Beginning February 26, 2009, an Economic Intelligence Briefing was added to the daily intelligence briefings prepared for the President of the United States. This addition reflected the assessment of United States intelligence agencies that the global financial crisis presented a serious threat to international stability. In March 2009, British think tank Economist Intelligence Unit published a special report titled 'Manning the barricades' in which it estimated "who's at risk as deepening economic distress foments social unrest". The Report envisioned the next two years filled with great social upheavals, disrupted economies and toppled governments around the globe.
Business Week in March 2009 stated that global political instability is rising fast due to the global financial crisis and is creating new challenges that need managing. The Associated Press reported in March 2009 that: United States "Director of National Intelligence Dennis Blair has said the economic weakness could lead to political instability in many developing nations." Even some developed countries are seeing political instability. NPR reports that David Gordon, a former intelligence officer who now leads research at the Eurasia Group, said: "Many, if not most, of the big countries out there have room to accommodate economic downturns without having large-scale political instability if we're in a recession of normal length. If you're in a much longer-run downturn, then all bets are off."

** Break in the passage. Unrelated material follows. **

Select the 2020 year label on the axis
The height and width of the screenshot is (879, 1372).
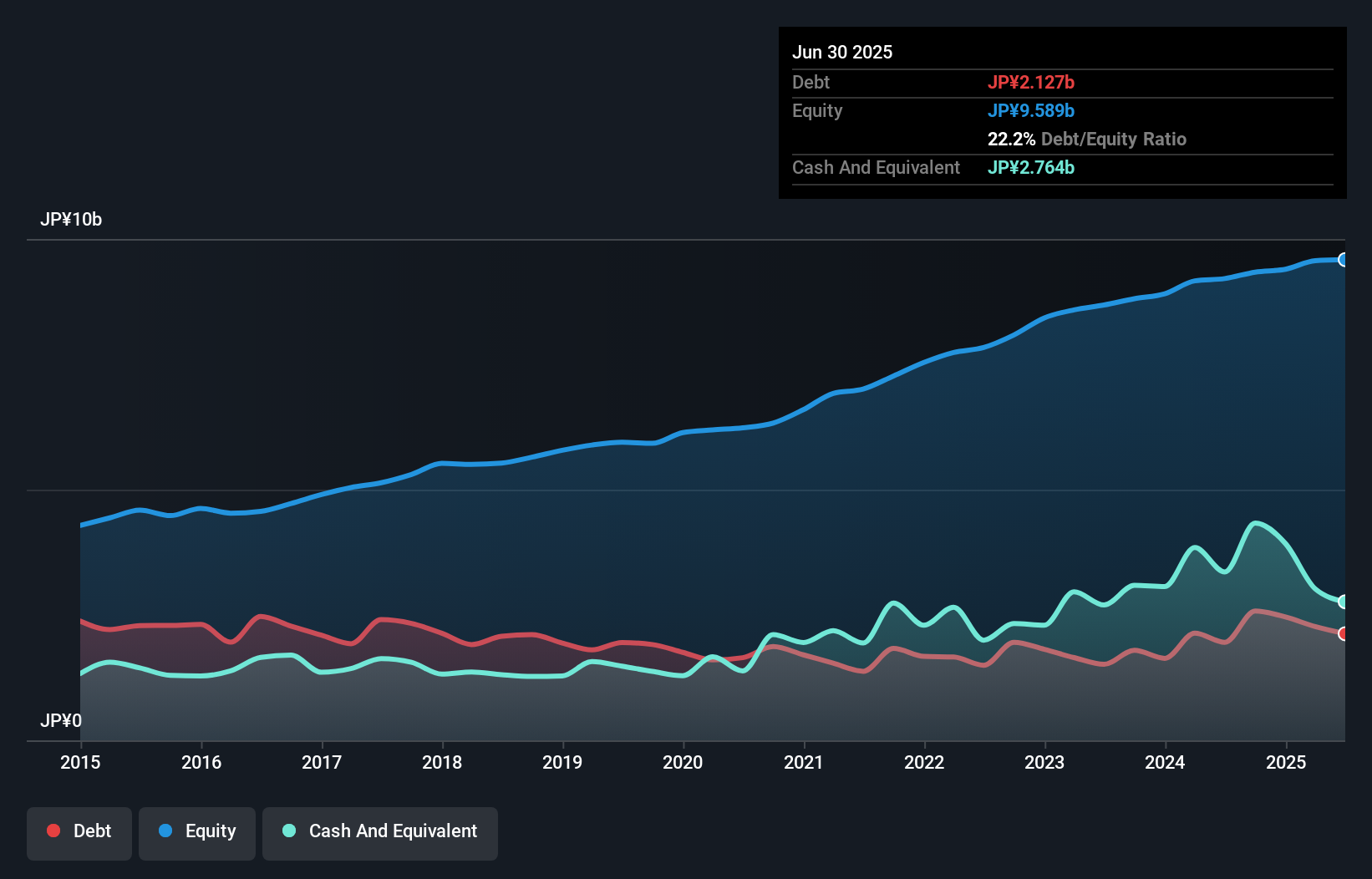[683, 762]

- "The recent wave of popular unrest was not confined to Eastern Europe. Ireland, Iceland, France, the U.K. and Greece also experienced street protests, but many Eastern European governments seem more vulnerable as they have limited policy options to address the crisis and little or no room for fiscal stimulus due to budgetary or financing constrains. Deeply unpopular austerity measures, including slashed public wages, tax hikes and curbs on social spending will keep fanning public discontent in the Baltic states, Hungary and Romania. Dissatisfaction linked to the economic woes will be amplified in the countries where governments have been weakened by high-profile corruption and fraud scandals (Latvia, Lithuania, Hungary, Romania, the UK and Bulgaria)."